— Task 1 —
Write out the passage of the Vortex arrays documentation starting at "This function is" and ending at "the Vortex array.".

— Excerpt —
□ □ □ □ □

Arrays

The base class for all Vortex arrays is vortex.Array. This class holds the tree of array definitions and buffers that make up the array and can be passed into compute functions, serialized, and otherwise manipulated as a generic array.

Factory Functions

vortex.array(obj: Array | list | Any) Array

The main entry point for creating Vortex arrays from other Python objects.

This function is also available as vortex.array.

Parameters:

obj (pyarrow.Array, list, pandas.DataFrame) – The elements of this array or list become the elements of the Vortex array.

Return type:

vortex.Array

Examples

A Vortex array containing the first three integers:

>>> vortex.array([1, 2, 3]).to_arrow_array()
<pyarrow.lib.Int64Array object at ...>
[
  1,
  2,
  3
]

The same Vortex array with a null value in the third position:

>>> vortex.array([1, 2, None, 3]).to_arrow_array()
<pyarrow.lib.Int64Array object at ...>
[
  1,
  2,
  null,
  3
]

Initialize a Vortex array from an Arrow array:

>>> arrow = pyarrow.array(['Hello', 'it', 'is', 'me'], type=pyarrow.string_view())
>>> vortex.array(arrow).to_arrow_array()
<pyarrow.lib.StringViewArray object at ...>
[
  "Hello",
  "it",
  "is",
  "me"
]

Initialize a Vortex array from a Pandas dataframe:

>>> import pandas as pd
>>> df = pd.DataFrame({
...     "Name": ["Braund", "Allen", "Bonnell"],
...     "Age": [22, 35, 58],
... })
>>> vortex.array(df).to_arrow_array()

□ □ □ □ □

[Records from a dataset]
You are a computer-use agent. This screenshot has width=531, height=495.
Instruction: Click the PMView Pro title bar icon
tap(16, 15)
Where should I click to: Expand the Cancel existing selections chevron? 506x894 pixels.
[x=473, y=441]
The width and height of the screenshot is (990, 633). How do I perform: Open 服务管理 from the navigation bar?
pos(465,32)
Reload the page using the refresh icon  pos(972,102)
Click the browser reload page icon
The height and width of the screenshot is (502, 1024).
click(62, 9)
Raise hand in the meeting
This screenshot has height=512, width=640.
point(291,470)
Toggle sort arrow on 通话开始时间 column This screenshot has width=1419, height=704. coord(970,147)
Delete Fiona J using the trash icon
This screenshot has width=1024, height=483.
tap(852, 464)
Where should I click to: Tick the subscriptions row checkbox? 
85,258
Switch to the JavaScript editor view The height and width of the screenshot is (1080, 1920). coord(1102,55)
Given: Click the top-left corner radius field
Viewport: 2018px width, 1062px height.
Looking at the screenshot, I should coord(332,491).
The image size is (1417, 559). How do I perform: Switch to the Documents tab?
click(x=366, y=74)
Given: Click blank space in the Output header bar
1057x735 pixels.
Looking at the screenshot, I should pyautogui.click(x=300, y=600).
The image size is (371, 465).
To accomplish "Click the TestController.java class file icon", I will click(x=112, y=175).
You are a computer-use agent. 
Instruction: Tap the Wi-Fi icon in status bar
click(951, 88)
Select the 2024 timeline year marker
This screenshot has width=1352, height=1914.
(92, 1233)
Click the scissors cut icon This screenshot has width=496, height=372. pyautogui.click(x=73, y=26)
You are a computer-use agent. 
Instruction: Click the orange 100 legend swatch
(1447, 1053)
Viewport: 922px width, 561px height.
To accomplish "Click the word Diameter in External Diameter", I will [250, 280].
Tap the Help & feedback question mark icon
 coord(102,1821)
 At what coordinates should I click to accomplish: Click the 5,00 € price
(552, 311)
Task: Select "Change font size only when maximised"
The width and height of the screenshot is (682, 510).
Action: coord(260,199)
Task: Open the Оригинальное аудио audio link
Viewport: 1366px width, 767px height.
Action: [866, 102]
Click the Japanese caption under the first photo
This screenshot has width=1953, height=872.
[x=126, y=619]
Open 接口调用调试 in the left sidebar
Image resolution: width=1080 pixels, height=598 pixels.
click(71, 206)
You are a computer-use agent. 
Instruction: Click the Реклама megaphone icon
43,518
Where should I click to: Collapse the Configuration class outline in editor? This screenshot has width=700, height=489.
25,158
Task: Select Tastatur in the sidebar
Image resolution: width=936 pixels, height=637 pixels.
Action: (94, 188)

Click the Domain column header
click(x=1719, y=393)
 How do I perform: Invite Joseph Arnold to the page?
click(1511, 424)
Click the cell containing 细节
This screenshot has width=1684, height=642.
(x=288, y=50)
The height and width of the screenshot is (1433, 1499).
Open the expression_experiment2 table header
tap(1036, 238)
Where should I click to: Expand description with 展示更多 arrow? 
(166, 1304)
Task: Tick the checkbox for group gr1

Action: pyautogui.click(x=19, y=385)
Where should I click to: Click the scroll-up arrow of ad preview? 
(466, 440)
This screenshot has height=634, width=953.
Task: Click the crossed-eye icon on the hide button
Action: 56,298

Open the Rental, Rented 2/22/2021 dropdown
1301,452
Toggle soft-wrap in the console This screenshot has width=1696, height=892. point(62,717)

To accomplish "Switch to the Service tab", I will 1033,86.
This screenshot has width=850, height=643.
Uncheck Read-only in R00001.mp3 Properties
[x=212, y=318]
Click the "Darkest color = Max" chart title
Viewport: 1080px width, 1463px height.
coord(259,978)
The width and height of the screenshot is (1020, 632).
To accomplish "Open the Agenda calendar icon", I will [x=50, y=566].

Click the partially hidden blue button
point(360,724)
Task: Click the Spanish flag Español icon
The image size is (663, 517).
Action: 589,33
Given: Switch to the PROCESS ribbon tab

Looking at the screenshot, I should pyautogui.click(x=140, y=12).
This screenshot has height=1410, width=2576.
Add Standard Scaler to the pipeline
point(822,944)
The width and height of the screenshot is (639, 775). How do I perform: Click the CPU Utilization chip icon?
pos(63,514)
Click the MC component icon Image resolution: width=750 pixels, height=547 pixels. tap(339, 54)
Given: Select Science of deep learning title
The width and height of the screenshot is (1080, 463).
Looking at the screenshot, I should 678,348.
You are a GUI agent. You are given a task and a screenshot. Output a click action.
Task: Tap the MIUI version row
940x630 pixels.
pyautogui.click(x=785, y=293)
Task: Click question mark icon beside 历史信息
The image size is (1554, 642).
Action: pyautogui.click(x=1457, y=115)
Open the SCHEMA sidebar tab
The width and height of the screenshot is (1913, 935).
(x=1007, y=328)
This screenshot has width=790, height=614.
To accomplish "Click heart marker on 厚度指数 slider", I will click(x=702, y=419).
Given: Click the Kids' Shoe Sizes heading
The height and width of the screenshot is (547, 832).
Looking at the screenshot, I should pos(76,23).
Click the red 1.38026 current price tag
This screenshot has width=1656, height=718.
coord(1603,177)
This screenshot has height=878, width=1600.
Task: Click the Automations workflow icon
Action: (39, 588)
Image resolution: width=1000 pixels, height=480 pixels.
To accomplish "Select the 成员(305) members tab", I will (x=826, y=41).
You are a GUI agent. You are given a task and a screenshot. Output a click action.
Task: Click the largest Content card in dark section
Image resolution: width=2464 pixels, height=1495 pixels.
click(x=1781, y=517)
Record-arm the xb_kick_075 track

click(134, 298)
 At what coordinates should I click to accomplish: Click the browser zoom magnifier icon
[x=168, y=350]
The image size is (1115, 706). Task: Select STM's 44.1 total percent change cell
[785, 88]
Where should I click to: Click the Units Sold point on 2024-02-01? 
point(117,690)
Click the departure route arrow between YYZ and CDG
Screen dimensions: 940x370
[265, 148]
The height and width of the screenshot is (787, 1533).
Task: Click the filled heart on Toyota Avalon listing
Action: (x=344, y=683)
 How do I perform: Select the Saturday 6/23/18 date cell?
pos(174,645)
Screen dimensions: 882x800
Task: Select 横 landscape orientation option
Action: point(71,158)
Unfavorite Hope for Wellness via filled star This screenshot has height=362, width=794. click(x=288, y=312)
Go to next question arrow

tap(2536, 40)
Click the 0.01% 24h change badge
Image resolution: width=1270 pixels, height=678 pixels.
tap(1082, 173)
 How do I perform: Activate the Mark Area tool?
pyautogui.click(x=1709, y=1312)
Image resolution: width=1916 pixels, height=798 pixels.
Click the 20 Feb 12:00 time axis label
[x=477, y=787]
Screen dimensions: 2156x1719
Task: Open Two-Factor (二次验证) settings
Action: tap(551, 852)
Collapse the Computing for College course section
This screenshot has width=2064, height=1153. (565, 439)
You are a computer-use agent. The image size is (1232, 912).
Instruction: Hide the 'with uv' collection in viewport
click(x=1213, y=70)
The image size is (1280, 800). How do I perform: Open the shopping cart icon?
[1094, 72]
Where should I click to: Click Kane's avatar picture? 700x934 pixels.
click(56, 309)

□ □ □ □ □

— Task 2 —
Reproduce the records starting at the first line and ending at the line that contains "Reload the page", keeping every request. Decrease each coordinate in the answers by 90.

— Exercise result 1 —
This function is also available as vortex.array.

Parameters:

obj (pyarrow.Array, list, pandas.DataFrame) – The elements of this array or list become the elements of the Vortex array.

— Exercise result 2 —
You are a computer-use agent. This screenshot has width=531, height=495.
Instruction: Click the PMView Pro title bar icon
tap(-74, -75)
Where should I click to: Expand the Cancel existing selections chevron? 506x894 pixels.
[x=383, y=351]
The width and height of the screenshot is (990, 633). How do I perform: Open 服务管理 from the navigation bar?
pos(375,-58)
Reload the page using the refresh icon  pos(882,12)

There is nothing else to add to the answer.